2.1.7 Pemeriksaan Penunjang
a.

Pemeriksaan Laboratorium
Pemeriksaan laboratorium pada melasma tidak diindikasikan, namun
dapat dipertimbangkan untuk pemeriksaan fungsi endokrin, tiroid dan
hepatik.

Universitas Sumatera Utara

b.

Pemeriksaan histopatologis
Lesi kulit melasma terlihat jelas berbeda dibanding dengan kulit

normal. Terdapat tiga gambaran histopatologis dari pigmentasi yaitu
epidermal, dermal, dan dermal-epidermal (campuran). Pada melasma tipe
epidermal, yang terlihat berwarna kecoklatan, terdapat peningkatan melanin
di lapisan basal dan suprabasal. Peningkatan jumlah dan aktivitas melanosit
dapat diamati seiring dengan meningkatnya transfer melanosom ke
keratinosit. Tipe epidermal lebih responsif terhadap pengobatan. Pada
melasma tipe dermal, yang terlihat berwarna abu-abu kebiruan, pigmen
melanin yang diproduksi oleh melanosit epidermal memasuki papilla dermis
dan diambil oleh makrofag (melanofag) yang sering berkumpul di sekitar
pembuluh darah kecil dan berdilatasi. Pada melasma tipe dermal-epidermal
(campuran), ditandai dengan adanya deposisi pada lapisan dermal maupun
epidermal (Rigopoulos, 2007).

c.

Pemeriksaan lampu Wood
Berdasarkan lokasi pigmen, melasma terbagi dalam tiga tipe.
Klasifikasi sebelum pengobatan sangat penting oleh karena lokasi pigmen
dapat menentukan pengobatan yang akan dipilih. Untuk membantu dalam
menentukan lokasi pigmen, maka pasien harus diperiksa dengan

menggunakan lampu Wood sebelum diterapi (Rigopoulos, 2007).
Lawrens berpendapat bahwa pemeriksaan dengan lampu Wood tidak
dapat membantu meramalkan respon klinis terhadap pengelupasan kulit
pada melasma. Hal ini dikarenakan, sebagian besar pasien-pasien melasma
memiliki tipe melasma campuran dermal-epidermal.

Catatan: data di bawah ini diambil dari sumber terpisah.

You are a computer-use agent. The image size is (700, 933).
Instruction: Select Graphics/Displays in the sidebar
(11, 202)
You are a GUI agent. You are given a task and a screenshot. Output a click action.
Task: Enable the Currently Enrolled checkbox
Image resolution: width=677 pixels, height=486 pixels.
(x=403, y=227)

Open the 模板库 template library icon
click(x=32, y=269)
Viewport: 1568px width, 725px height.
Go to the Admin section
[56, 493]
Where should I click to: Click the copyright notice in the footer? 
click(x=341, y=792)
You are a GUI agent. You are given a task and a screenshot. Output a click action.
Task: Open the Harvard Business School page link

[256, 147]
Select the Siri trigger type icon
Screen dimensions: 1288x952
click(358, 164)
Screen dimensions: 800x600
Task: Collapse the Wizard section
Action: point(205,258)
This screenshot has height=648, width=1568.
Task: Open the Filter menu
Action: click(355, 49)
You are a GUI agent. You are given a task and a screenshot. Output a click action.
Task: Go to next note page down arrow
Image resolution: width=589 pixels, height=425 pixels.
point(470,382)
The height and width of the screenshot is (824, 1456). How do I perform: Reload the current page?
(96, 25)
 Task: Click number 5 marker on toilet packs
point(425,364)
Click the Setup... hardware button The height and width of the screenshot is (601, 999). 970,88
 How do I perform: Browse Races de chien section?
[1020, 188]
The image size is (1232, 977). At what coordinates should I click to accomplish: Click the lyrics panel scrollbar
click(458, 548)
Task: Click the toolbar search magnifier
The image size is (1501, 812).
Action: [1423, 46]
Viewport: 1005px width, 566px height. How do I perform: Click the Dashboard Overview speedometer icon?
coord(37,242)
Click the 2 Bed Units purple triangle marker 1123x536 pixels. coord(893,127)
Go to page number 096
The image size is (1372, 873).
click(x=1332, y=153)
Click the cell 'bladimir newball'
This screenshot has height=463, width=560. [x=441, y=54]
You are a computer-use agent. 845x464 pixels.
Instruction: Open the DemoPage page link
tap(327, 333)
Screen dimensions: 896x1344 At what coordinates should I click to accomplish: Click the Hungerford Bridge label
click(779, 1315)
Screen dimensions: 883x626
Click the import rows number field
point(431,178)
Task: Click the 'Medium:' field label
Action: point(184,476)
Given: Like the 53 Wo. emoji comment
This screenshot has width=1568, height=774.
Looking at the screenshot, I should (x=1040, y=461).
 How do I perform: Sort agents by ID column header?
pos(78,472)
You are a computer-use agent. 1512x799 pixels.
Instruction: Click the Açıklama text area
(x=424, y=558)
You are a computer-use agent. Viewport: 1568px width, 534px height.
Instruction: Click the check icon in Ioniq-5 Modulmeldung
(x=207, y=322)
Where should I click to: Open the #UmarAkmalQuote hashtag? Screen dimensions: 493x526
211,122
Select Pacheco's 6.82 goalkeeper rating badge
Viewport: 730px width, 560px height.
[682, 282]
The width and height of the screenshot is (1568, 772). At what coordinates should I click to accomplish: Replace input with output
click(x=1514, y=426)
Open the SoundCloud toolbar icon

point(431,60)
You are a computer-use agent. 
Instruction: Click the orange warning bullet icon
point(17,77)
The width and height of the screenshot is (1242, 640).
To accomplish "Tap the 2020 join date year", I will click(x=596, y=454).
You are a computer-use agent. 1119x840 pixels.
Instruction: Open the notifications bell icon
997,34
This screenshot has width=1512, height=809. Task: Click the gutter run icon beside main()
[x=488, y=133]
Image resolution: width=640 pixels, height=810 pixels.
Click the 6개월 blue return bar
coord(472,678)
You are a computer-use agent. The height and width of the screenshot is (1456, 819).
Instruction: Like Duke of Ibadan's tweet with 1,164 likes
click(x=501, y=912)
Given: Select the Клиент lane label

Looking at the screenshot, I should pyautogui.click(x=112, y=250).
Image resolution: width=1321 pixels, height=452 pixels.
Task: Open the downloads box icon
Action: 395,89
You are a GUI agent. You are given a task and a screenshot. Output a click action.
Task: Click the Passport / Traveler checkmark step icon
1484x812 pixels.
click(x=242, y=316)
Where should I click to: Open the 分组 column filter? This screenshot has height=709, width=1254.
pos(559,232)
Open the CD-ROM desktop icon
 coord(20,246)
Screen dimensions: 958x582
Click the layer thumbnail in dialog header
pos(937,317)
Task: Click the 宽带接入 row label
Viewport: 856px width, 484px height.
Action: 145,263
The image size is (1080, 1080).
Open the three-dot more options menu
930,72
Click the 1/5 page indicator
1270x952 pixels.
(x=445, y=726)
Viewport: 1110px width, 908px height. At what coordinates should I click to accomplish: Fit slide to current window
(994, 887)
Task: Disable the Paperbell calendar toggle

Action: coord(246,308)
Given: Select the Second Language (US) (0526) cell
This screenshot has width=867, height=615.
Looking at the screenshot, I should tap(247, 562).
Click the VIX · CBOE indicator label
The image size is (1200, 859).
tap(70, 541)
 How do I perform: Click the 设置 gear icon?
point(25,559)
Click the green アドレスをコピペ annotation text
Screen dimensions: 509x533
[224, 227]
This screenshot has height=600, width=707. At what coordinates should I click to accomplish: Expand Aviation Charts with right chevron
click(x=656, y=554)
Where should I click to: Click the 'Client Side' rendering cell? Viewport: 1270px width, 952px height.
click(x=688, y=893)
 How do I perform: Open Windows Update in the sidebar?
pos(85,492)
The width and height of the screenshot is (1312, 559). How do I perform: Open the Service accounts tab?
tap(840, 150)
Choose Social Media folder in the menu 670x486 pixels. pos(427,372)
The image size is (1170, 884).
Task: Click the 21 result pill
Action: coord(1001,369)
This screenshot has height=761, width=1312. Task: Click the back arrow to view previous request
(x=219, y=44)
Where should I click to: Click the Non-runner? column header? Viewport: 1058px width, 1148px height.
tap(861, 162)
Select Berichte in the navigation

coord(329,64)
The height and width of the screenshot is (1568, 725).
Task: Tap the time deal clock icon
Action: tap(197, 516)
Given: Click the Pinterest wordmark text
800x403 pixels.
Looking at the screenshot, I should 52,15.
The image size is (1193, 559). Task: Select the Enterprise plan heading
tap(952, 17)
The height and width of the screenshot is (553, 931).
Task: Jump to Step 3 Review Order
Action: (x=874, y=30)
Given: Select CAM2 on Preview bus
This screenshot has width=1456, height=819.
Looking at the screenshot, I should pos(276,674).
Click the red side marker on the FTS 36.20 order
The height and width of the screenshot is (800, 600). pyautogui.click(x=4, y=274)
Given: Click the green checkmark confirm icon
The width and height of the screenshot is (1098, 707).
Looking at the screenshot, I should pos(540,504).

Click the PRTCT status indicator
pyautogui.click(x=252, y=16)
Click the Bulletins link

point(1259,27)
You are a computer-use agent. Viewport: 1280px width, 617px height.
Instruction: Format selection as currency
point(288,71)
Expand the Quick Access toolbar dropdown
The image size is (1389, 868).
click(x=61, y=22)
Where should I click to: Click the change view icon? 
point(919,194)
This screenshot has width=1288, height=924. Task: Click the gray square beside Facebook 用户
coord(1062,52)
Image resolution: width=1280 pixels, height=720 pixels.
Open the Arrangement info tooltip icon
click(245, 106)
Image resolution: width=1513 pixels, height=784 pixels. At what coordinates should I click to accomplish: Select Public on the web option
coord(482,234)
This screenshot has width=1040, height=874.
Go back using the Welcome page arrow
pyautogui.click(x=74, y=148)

Pemeriksaan dengan
lampu Wood tetap berguna untuk menentukan prognosis dari pengobatan
melasma. Apabila lesi-lesi terlihat lebih jelas dengan pemeriksaan lampu
Wood, maka terdapat kesempatan yang lebih baik untuk terjadinya
perbaikan klinis (Rigopoulos, 2007).

Universitas Sumatera Utara

Pada pemeriksaan dibawah lampu Wood, secara klasik melasma dapat
diklasifikasikan menjadi :
i.

Tipe Epidermal
Hiperpigmentasi biasanya berwarna coklat terang apabila
dilihat di bawah lampu biasa dan penilaian dengan lampu Wood
menunjukkan


warna

yang

kontras

antara

daerah

yang

hiperpigmentasi dibanding kulit normal. Sebagian besar pasien
melasma termasuk ke dalam kategori ini. Pasien dengan
hiperpigmentasi tipe epidermal memiliki respon yang lebih baik
terhadap bahan-bahan depigmentasi (Rigopoulos, 2007).

ii.


Tipe Dermal
Hiperpigmentasi biasanya berwarna abu-abu atau abu-abu
kebiruan apabila dilihat dibawah lampu biasa dan dengan lampu
Wood tidak memberikan warna kontras pada lesi. Pada tipe ini,
eliminasi pigmen bergantung pada transport melalui makrofag dan
keadaan ini tidak mampu dicapai oleh bahan-bahan depigmentasi
(Rigopoulos, 2007).

iii.

Tipe Dermal-Epidermal (Campuran)
Hiperpigmentasi biasanya berwarna coklat gelap apabila
dilihat dengan lampu biasa. Apabila dilihat dengan lampu Wood,
akan terlihat warna yang kontras pada beberapa daerah lesi
sedangkan pada daerah yang lain tidak (Rigopoulos, 2007).

2.1.8 Diagnosis Banding
a.

Riehl’s melanosis
Riehl’s melanosis pertama kali diamati pada tahun 1917. Penyakit ini
merupakan hiperpigmentasi pada wajah terutama di dahi dan di daerah
zygomatic dan / atau di daerah temporal dan saat ini hampir identik dengan
dermatitis kontak berpigmen pada wajah (Bleehen, 2004).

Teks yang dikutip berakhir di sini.